IS BIN LADEN IN CONTROL? The American public is asking an understandable question: "Why no sense of urgency for capturing bin Laden?" After all, the London bombings seem to have underscored al Qaeda's continuing lethality and bin Laden's inspiration of, if not direct control over, global terrorist attacks. Richard Miniter, author of "Losing Bin Laden," said, "I think bin Laden is still alive, still in control because he's able to hold Al Qaeda together, these various factions together, which otherwise don't get along." A major question confronting Western intelligence "is whether Zawahiri and bin Laden are calling the shots on terrorist attacks or merely taking credit after the fact for the actions of loosely affiliated terrorist groups." Ben Venski of the think tank IntelCenter, which closely tracks al Qaeda statements, said it would be foolish to assume al Qaeda is not directing attacks. The Congressional Research Service recently produced a report, however, concluding that tapes are merely an attempt by bin Laden and Zawahri to "create a lasting leadership role for themselves and the al Qaeda organization as the vanguard of an emerging, loosely organized internationalist movement."

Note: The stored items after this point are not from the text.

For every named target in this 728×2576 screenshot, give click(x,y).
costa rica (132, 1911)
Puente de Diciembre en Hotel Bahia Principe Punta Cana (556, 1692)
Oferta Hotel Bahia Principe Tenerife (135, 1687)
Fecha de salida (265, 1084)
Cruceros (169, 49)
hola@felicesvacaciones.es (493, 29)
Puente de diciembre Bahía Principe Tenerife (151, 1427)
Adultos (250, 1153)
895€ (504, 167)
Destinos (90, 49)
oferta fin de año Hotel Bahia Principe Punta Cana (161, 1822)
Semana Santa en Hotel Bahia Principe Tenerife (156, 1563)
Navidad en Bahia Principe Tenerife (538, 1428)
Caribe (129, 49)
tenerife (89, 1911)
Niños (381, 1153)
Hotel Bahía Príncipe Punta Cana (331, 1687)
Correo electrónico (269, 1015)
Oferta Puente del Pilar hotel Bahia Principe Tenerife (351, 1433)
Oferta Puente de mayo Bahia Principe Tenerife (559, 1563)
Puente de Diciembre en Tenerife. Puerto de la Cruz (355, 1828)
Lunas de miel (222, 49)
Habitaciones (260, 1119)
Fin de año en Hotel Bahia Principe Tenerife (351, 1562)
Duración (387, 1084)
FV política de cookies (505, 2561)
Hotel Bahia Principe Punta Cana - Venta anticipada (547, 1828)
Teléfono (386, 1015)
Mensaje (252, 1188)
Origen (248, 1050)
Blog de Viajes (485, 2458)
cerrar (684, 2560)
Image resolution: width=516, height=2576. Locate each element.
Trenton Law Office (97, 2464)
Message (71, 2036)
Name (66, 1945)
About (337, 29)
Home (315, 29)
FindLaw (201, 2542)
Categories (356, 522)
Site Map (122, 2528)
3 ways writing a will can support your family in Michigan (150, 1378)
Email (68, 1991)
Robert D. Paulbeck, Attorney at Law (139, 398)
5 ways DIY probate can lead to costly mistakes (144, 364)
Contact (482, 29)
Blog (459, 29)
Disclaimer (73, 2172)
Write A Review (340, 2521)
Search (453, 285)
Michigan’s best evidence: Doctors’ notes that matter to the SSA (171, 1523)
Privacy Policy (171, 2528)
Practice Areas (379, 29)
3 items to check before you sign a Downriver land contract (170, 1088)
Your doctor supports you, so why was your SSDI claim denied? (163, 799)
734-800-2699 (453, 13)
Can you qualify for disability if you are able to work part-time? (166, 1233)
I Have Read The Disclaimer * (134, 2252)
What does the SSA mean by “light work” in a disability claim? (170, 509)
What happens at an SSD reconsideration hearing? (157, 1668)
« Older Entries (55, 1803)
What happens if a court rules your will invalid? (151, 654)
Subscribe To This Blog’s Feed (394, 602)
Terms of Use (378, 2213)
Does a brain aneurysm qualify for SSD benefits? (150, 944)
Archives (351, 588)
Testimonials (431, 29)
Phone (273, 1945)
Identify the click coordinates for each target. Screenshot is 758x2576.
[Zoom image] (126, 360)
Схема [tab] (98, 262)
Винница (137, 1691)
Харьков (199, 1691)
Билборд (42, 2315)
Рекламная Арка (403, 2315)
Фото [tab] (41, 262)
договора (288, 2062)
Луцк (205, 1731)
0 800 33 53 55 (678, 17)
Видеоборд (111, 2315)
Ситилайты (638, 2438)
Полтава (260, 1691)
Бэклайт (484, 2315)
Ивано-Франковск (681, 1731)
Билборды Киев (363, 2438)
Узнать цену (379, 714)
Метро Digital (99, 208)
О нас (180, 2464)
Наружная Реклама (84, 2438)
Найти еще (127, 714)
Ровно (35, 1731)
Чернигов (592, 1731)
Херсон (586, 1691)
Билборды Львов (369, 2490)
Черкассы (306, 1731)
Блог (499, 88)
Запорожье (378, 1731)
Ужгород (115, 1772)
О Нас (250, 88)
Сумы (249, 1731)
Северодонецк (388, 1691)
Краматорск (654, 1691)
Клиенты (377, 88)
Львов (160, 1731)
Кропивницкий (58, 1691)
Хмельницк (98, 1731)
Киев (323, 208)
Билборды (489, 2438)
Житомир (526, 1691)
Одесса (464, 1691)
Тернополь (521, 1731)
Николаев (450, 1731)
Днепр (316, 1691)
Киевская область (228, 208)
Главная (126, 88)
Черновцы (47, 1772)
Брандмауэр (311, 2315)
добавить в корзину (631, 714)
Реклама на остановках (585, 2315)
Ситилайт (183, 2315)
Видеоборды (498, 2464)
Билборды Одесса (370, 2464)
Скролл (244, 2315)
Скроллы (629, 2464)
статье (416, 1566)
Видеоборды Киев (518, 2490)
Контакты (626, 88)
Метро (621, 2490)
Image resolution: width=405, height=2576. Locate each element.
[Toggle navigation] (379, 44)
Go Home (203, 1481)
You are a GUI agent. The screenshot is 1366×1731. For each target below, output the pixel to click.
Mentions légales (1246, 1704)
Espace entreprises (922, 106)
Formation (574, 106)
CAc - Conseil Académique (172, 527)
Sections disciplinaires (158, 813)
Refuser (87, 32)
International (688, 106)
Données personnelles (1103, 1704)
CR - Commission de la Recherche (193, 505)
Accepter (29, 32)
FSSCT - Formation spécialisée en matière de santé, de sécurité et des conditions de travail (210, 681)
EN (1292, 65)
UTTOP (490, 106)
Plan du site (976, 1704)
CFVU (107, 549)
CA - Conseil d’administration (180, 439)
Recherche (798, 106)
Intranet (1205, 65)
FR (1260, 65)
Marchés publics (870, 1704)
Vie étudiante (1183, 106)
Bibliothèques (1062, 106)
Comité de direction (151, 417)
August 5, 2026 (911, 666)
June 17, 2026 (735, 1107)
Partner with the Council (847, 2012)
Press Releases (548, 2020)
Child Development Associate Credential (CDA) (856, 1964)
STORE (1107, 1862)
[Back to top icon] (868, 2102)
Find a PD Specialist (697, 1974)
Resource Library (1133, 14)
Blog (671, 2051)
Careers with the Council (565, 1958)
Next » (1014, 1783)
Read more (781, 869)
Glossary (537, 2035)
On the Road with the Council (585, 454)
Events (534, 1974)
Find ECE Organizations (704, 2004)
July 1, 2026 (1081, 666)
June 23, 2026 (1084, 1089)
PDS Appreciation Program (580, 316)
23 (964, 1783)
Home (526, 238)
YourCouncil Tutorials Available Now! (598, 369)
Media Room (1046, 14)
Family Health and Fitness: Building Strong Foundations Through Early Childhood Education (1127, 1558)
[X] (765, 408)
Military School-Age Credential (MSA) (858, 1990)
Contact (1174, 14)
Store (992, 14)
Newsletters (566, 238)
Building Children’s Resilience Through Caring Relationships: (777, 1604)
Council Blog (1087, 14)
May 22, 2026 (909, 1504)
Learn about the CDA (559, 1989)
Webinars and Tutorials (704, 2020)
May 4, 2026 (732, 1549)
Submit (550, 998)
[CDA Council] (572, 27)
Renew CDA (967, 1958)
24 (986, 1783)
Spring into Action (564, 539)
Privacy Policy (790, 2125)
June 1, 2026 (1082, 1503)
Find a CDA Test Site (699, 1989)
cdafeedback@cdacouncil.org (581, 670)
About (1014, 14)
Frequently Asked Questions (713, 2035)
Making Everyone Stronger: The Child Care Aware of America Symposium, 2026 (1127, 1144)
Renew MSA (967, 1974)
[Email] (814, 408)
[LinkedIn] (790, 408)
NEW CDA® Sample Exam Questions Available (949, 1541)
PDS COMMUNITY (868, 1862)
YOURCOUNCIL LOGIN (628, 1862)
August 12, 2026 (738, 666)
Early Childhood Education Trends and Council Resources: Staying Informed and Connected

BIN LADEN'S PRESENCE STILL BEING FELT: Just recently, new evidence has come to light that bin Laden "bankrolled the bombing of the Australian embassy in Jakarta, Indonesia in retaliation for Australia sending troops to Iraq." Saudi Arabia's new ambassador to the U.S., Prince Turki al-Faisal, recently said a number of terror attacks in

Saudi Arabia since 2003 "were under the immediate directions of the leadership of al Qaeda, particularly bin Laden." And in Iraq, where attacks against Americans occur daily, military officials believe "U.S. forces are coming under intensified attack by suicide bombers and improvised explosives dispatched by followers of fugitive Jordanian Abu Musab al-Zarqawi, whose jihadi group has declared itself al Qaeda's arm in Iraq, apparently with Zawahiri and bin Laden's blessing." The message is clear: as long as bin Laden is alive, he continues to be at the heart of global terrorist activity. Despite CIA Director Porter Goss's statement that he has an "excellent idea" of where bin Laden is, there has been no palpable sense that the administration has changed its priorities or its focus in going after him. When given the opportunity to comment on the Zawahri tape yesterday, Bush notably failed to mention any pledge to capture or kill Zawahri or bin Laden. Recall, shortly after 9/11, Bush pledged to capture bin Laden "dead or alive." However, on March 13, 2002, approximately six months later, Bush backtracked, saying: "I am truly not that concerned about him." Yesterday's comments by the president indicate there is plenty of room for greater urgency over the threat of bin Laden.